The scrolls were inscribed in oak-gall ink. Even if they got soaked, they would not blur. The immortal words would not be lost to the night or war and barbarity, roaring towards scholarship and learning, knowledge and wisdom, with the fires from the burning ships. The library of Alexandria was a great monument and treasure of the world. The Romans probably wouldn’t mean to burn it down. But they wouldn’t overly care if they did.
Marcus got to the gate and a rush of flame, gusting with the high wind, forced him back. He stumbled into another scholar on the same errand, Egyptian by the look of him, a load of treatises in his arms.
‘The wooden fence and landing stage is afire,’ he gasped, ‘and there’s smoke coming under the other door.’
‘Windows?’ asked the Egyptian. They scanned the room. There were a few windows, but they were high up, too high for either of them to reach alone.
‘Take the scrolls,’ ordered Marcus. ‘I’m Marcus, what’s your name, fellow scholar?’
‘Imhotep,’ said the Egyptian. The kohl around his beautiful eyes was running down his face in black tears. ‘What do you intend?’
‘I’ll boost you up, you can get out through the window,’ said Marcus. ‘Take the Hymns of Homer with you, they must not be lost.’
‘But you’ll die,’ protested the Egyptian. ‘I would not leave you to perish.’
‘What scrolls do you have?’ asked Marcus, pulling a table over to the wall and climbing on it.
‘Treatise on Surgery, there’s only one, it saves lives,’ said Imhotep. ‘All of it, eight scrolls. That, too, must not be lost.’
‘This window faces onto the stone landing stage where the foreign ships come in.
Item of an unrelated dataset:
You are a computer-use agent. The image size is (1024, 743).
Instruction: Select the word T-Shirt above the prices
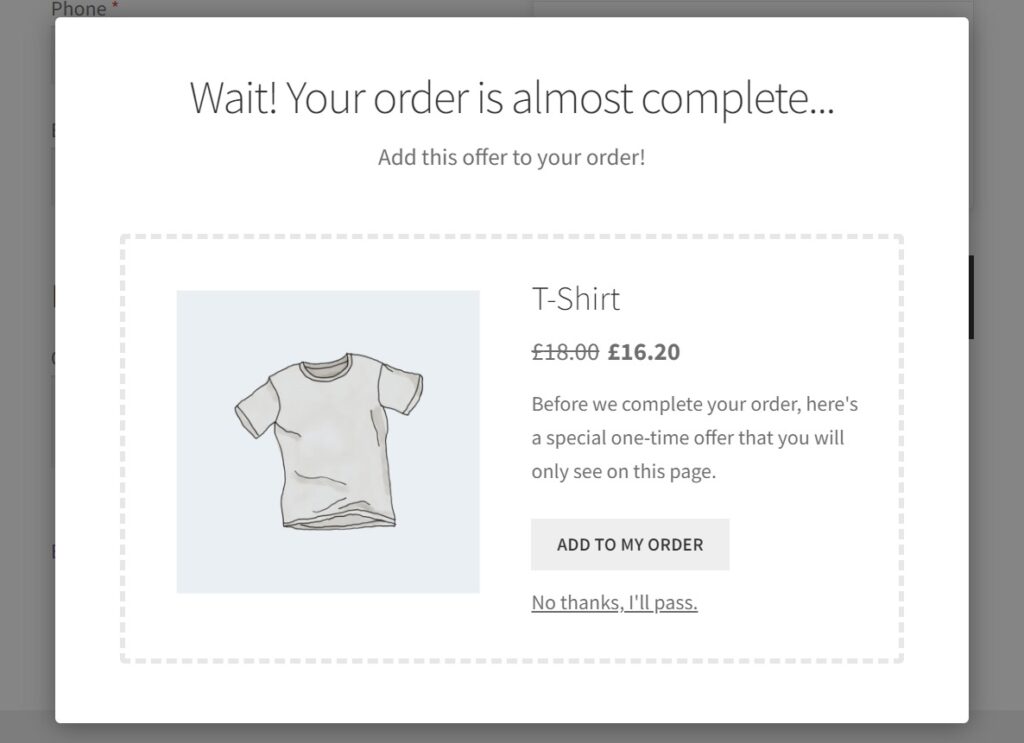576,299
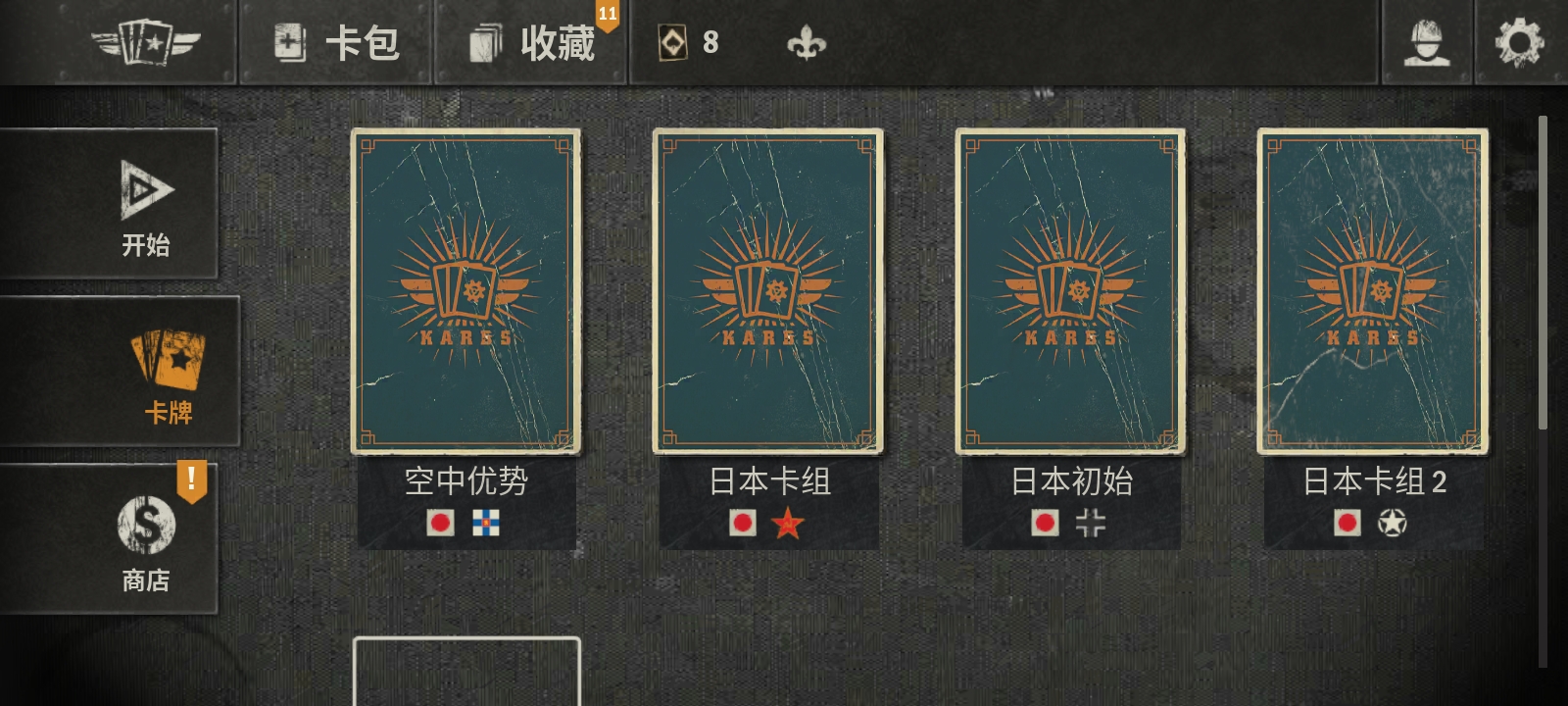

If we wrap them in something, make a bag, that ought to work.’ Marcus dragged off his tunic, piled the scrolls into it, and pinned it shut with his fibulae. The brooches kept the cloth close around the precious writing.
‘Now, up you go,’ urged Marcus. ‘If you stand on my shoulders, you can reach the opening. Hurry, it’s getting hard to breathe.’
Imhotep scaled the naked frame of the young Roman, dragged the scrolls to the window and shoved them out. But there was not a chance that he could fit his body through that narrow embrasure. Imhotep half slid, half fell, into the embrace of Marcus Corvinus.